The Prince knew by the tremulous voice she was wounded, and hastened to say: "It was nothing. He deceived everybody but Sergius. I spoke of the pestilent fellow because you wanted a reason for my keeping you close at home. Perhaps I exacted too much of you. If I only knew certainly how long I shall be detained! The three weeks will be hard--and it may be Uel cannot go with you--his business is confining. So if you do venture out, take your sedan--everybody knows to whom it belongs--and the old Bulgarian porters. I have paid them enough to be faithful to us. Are you listening, child?"
"Yes, yes--and I am so glad!"
He walked down the stairs half repenting the withdrawal of his prohibition.
"Be it so," he said, crossing the street. "The confinement might be hurtful. Only go seldom as you can; then be sure you return before sunset, and that you take and keep the most public streets. That is all now."
"You are so good to me!" she said, putting her arm round his neck, and kissing him. "I will try and stay in the house. Come back early. Farewell."
Next day about noon the Prince of India took the galley, and set out for Plati.

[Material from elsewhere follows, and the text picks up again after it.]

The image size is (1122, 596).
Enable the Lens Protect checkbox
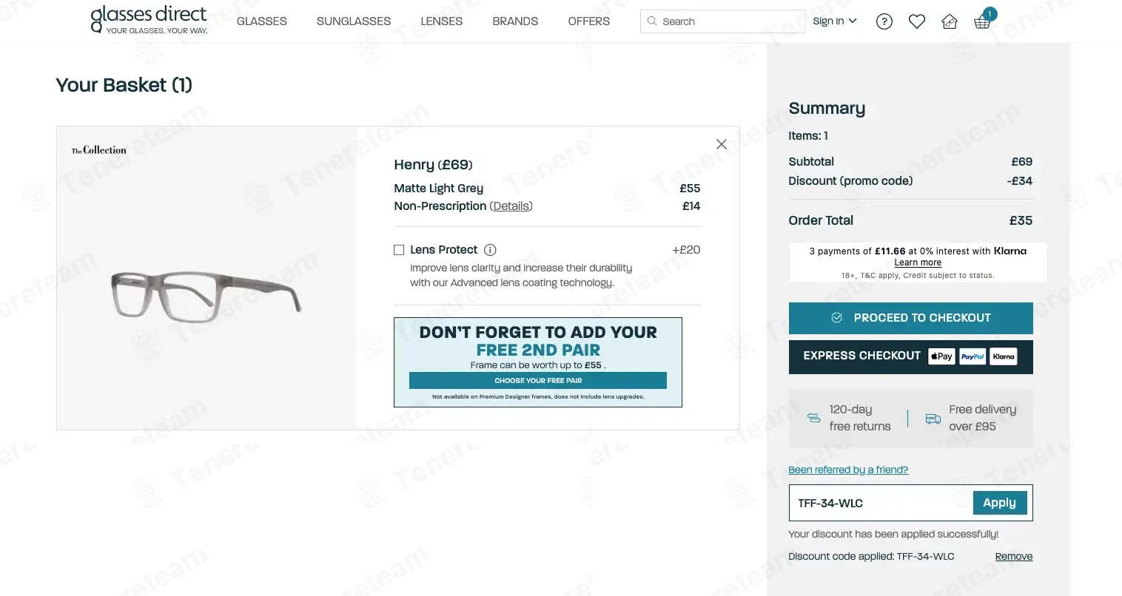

The day succeeding his departure was long with Lael. She occupied herself with her governess, however, and did a number of little tasks such as women always have in reserve for a more convenient season.
The second day was much more tedious. The forenoon was her usual time for recitations to the Prince; she also read with him then, and practised talking some of the many languages of which he was master. That part of the day she accordingly whiled through struggling with her books.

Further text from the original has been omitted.